That meticulous planning! God, they had spent hours and months of hours at it! But Mussolini—reminding them forcibly of the outside world and their own Lucias and Teclas—was an inspiration to still further planning. How to let the goats loose? Tarmer had a vision of finding a use, at long last, for the damned monk who swilled their cocoa. The full details could wait. For the moment it was enough to ask Tommy Robins to make a twenty-foot pole smoothly tapering to a short, sharp spike at the end.
‘Not for Mussolini?’ the Marine had implored him.
‘For Beatrice—through the casemate.’
Out of the subterranean galleries opened casemates which had once held the guns to sweep attackers off the glacis. The mouths were blocked by iron bars and coils of wire, frequently checked by the Ditch Patrol. Even so, prisoners had crawled through them—but only into the glare of the lights and immediate arrest.

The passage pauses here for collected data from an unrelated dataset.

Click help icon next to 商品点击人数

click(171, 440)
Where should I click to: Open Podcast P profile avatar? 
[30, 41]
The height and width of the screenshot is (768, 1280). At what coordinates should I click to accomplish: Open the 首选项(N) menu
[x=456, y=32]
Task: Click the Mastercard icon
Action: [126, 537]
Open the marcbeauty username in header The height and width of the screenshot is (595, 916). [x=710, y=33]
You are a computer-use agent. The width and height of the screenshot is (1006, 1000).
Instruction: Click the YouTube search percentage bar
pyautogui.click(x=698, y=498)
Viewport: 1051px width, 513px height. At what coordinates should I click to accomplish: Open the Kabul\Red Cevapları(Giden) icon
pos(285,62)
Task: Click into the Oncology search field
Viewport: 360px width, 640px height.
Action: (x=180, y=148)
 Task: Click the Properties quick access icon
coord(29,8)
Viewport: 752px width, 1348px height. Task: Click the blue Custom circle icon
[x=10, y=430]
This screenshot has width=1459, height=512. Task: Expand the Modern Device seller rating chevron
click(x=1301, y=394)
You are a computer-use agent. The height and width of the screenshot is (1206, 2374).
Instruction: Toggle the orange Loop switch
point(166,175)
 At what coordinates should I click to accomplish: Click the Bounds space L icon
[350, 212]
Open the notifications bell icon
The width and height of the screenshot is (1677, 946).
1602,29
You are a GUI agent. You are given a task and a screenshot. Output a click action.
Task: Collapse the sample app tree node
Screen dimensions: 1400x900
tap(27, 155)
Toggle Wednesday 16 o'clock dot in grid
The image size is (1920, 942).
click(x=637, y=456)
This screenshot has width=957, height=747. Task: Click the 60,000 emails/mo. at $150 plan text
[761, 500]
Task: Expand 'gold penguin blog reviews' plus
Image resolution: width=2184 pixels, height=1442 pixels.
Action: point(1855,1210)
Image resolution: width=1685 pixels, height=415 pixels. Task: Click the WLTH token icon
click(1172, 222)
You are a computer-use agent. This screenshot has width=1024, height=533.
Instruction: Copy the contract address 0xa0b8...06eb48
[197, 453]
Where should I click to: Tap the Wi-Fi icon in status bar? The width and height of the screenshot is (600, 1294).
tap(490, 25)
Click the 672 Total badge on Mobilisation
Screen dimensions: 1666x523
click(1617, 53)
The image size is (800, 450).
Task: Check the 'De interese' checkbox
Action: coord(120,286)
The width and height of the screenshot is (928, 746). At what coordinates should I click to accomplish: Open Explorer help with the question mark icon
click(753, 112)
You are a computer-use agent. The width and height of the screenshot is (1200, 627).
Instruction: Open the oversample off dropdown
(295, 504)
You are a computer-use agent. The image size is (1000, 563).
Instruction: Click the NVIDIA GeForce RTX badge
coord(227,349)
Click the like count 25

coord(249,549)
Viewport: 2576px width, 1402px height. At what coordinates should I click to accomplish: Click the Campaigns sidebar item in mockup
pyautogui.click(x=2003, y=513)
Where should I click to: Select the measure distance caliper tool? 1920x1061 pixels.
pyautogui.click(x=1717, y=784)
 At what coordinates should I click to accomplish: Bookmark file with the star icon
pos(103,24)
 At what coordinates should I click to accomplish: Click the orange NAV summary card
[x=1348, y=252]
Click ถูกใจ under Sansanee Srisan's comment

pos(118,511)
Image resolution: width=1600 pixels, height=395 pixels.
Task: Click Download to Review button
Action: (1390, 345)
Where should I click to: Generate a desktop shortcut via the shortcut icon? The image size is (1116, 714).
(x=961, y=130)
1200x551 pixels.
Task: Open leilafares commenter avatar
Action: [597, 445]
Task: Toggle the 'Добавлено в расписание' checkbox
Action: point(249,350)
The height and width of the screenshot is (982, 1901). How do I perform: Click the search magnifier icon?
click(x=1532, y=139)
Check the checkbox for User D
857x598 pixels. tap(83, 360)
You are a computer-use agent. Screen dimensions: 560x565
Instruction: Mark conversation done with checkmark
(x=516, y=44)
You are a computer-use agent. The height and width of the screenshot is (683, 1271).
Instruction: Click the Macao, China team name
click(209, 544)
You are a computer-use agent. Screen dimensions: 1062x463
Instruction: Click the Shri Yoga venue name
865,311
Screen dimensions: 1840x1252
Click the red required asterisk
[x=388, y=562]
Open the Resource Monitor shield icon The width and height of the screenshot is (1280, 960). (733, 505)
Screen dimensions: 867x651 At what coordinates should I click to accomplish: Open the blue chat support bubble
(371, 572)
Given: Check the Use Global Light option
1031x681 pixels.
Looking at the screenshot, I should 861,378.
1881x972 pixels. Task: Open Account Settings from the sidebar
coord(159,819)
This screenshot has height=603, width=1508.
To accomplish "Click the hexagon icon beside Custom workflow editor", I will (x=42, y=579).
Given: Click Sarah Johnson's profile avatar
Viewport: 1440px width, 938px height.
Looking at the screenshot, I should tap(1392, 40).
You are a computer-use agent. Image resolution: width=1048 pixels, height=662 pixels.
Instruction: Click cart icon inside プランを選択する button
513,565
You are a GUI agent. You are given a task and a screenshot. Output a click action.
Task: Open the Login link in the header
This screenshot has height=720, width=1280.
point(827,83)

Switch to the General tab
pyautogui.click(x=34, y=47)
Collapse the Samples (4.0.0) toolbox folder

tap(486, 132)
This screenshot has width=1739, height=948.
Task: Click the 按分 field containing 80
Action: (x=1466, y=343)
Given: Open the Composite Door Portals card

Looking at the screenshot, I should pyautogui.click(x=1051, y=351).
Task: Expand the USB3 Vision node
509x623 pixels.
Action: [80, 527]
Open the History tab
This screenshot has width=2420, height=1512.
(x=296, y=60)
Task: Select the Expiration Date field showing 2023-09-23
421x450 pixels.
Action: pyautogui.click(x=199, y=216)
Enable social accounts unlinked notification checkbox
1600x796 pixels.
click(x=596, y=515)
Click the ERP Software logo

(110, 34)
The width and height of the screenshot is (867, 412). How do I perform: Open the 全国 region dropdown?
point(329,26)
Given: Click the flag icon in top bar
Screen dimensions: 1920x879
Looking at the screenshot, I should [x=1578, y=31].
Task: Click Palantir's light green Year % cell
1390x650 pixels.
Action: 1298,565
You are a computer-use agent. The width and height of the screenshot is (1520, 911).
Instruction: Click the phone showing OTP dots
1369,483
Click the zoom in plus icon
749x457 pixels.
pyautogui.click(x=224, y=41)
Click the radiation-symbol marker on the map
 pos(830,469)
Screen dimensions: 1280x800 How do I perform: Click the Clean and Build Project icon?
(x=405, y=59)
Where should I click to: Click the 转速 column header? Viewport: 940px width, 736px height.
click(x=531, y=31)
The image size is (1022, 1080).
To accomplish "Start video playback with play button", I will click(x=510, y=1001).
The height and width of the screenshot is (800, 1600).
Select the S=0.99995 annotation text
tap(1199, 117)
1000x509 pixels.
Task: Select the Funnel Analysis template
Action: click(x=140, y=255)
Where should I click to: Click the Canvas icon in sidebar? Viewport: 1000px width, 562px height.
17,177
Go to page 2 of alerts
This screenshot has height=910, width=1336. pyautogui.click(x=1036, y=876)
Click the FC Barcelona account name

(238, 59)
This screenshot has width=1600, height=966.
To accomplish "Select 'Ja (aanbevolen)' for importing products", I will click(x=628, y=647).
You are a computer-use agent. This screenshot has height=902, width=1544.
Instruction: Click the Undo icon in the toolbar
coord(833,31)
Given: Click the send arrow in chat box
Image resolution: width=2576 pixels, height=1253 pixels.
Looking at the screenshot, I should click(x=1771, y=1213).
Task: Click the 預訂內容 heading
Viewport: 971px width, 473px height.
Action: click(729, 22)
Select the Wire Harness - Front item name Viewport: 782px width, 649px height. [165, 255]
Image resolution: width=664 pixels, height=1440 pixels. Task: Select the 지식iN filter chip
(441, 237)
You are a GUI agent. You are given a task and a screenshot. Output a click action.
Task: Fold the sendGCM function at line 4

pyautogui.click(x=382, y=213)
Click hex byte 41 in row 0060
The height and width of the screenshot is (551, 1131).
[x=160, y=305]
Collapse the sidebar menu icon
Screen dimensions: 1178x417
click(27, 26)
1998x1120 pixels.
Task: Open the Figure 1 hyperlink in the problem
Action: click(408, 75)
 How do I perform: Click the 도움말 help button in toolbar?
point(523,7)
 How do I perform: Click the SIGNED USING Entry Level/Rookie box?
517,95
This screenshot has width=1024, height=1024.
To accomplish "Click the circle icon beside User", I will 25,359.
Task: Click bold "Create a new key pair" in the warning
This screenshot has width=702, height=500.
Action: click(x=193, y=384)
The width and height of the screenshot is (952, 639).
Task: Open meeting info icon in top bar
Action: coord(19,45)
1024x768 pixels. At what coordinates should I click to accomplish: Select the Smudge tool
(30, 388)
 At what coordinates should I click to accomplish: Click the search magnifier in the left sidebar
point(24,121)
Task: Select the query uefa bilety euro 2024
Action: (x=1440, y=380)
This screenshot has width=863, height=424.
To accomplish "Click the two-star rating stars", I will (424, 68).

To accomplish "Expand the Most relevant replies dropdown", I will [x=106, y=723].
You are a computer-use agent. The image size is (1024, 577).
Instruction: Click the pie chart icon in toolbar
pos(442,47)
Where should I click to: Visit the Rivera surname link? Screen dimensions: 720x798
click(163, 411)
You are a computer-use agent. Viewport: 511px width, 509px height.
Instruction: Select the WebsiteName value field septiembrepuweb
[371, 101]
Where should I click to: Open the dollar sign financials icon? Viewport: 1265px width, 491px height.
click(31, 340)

One casemate, close to the bridge, was just above the pen of the three nanny-goats. It was quite possible to spoil Beatrice’s sleep and temper by working a pole through the entanglement and poking. Yet only the combination of Mussolini and Beatrice could really be trusted to raise hell. The committee pointed out to Tarmer that Mussolini was shut up out of reach in a pen of his own.
‘Even if we talk Fra Giuseppe into letting the nanny-goats out,’ Bill Avory objected, ‘he won’t let Mussolini out, too. The girls have to rest some time.’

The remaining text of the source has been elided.